* **DIRECTIONS**
Rewrite the stretch of records from the line containing "at the entrance" through the line containing "coord(148,245)" as a Markdown table with the columns Row and Line. Leave out blank lines.
╭─ SUPPLIED DATA
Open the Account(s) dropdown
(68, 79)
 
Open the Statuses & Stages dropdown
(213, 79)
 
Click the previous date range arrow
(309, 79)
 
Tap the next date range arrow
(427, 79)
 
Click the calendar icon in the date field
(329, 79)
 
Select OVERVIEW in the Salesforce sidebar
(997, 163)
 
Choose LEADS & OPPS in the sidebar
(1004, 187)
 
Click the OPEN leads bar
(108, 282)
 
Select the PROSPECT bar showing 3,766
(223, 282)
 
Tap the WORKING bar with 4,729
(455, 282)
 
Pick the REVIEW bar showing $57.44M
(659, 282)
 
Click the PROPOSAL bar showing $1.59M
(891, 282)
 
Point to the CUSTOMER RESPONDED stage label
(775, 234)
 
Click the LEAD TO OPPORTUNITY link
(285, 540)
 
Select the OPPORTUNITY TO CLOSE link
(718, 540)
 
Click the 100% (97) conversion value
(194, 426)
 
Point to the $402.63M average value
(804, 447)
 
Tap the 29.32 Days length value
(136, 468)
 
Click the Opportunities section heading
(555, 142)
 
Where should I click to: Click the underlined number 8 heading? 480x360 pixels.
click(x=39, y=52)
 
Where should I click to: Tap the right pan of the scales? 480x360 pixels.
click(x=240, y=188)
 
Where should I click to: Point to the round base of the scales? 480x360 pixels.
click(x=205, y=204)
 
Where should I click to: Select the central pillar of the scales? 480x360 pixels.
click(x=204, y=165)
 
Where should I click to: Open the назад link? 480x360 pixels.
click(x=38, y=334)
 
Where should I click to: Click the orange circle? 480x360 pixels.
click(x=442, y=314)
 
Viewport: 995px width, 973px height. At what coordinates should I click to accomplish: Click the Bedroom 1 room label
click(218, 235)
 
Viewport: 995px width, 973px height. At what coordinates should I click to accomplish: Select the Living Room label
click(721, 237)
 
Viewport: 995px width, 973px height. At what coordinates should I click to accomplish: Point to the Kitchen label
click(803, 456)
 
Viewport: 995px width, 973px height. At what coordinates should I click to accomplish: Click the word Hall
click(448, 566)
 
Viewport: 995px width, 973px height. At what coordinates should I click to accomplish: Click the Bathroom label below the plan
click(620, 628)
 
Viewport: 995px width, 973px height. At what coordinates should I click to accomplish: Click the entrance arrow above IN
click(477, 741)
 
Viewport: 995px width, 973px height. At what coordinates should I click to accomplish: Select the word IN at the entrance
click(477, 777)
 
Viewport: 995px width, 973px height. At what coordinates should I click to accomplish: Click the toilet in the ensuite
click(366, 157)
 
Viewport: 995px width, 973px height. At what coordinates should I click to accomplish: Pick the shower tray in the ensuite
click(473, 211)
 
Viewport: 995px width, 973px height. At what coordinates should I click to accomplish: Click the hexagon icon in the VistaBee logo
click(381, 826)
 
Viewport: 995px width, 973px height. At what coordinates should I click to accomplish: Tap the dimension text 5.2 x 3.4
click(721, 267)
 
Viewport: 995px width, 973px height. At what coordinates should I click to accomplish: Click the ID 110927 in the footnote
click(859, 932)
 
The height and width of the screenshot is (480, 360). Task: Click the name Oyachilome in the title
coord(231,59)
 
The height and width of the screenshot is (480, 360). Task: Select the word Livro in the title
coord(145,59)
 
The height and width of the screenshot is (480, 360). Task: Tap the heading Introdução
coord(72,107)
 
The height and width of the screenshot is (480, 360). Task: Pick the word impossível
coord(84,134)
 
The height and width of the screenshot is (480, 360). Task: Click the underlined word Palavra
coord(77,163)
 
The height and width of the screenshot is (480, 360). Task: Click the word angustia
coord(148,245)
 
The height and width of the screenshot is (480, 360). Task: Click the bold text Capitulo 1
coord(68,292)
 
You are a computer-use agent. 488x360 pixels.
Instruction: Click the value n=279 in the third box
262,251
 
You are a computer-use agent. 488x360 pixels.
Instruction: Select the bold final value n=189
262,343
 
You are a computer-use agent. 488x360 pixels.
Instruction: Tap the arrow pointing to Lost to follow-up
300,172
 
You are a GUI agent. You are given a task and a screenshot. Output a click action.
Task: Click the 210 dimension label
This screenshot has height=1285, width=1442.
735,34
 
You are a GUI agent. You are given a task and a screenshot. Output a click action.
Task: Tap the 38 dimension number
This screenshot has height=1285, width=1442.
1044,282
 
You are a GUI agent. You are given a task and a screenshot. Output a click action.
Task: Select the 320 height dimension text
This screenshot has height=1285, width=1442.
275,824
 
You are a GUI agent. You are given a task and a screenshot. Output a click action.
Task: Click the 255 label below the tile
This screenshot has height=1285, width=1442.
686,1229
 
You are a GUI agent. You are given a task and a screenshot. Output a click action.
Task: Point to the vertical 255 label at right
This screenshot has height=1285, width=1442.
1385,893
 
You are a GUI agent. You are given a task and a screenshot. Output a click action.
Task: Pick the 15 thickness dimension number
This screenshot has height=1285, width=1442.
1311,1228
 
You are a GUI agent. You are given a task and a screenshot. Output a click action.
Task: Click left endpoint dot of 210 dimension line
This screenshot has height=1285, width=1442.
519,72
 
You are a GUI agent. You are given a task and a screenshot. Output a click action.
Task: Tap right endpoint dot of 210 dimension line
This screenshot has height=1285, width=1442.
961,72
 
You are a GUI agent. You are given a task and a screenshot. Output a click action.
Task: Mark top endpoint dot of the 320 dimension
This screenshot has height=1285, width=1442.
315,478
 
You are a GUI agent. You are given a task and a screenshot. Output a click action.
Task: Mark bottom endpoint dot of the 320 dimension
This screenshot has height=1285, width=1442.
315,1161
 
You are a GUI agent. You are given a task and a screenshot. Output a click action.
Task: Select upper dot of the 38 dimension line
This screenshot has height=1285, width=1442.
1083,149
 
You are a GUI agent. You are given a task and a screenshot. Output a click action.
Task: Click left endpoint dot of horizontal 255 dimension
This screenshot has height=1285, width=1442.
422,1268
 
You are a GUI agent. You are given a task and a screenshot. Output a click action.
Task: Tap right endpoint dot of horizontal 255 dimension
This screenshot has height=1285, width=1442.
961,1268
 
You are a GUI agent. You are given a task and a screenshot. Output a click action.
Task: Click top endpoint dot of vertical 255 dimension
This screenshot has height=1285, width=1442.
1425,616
╰─
* **WRITTEN SOLUTION**
| Row | Line |
|---|---|
| 1 | Viewport: 995px width, 973px height. At what coordinates should I click to accomplish: Select the word IN at the entrance |
| 2 | click(477, 777) |
| 3 | Viewport: 995px width, 973px height. At what coordinates should I click to accomplish: Click the toilet in the ensuite |
| 4 | click(366, 157) |
| 5 | Viewport: 995px width, 973px height. At what coordinates should I click to accomplish: Pick the shower tray in the ensuite |
| 6 | click(473, 211) |
| 7 | Viewport: 995px width, 973px height. At what coordinates should I click to accomplish: Click the hexagon icon in the VistaBee logo |
| 8 | click(381, 826) |
| 9 | Viewport: 995px width, 973px height. At what coordinates should I click to accomplish: Tap the dimension text 5.2 x 3.4 |
| 10 | click(721, 267) |
| 11 | Viewport: 995px width, 973px height. At what coordinates should I click to accomplish: Click the ID 110927 in the footnote |
| 12 | click(859, 932) |
| 13 | The height and width of the screenshot is (480, 360). Task: Click the name Oyachilome in the title |
| 14 | coord(231,59) |
| 15 | The height and width of the screenshot is (480, 360). Task: Select the word Livro in the title |
| 16 | coord(145,59) |
| 17 | The height and width of the screenshot is (480, 360). Task: Tap the heading Introdução |
| 18 | coord(72,107) |
| 19 | The height and width of the screenshot is (480, 360). Task: Pick the word impossível |
| 20 | coord(84,134) |
| 21 | The height and width of the screenshot is (480, 360). Task: Click the underlined word Palavra |
| 22 | coord(77,163) |
| 23 | The height and width of the screenshot is (480, 360). Task: Click the word angustia |
| 24 | coord(148,245) |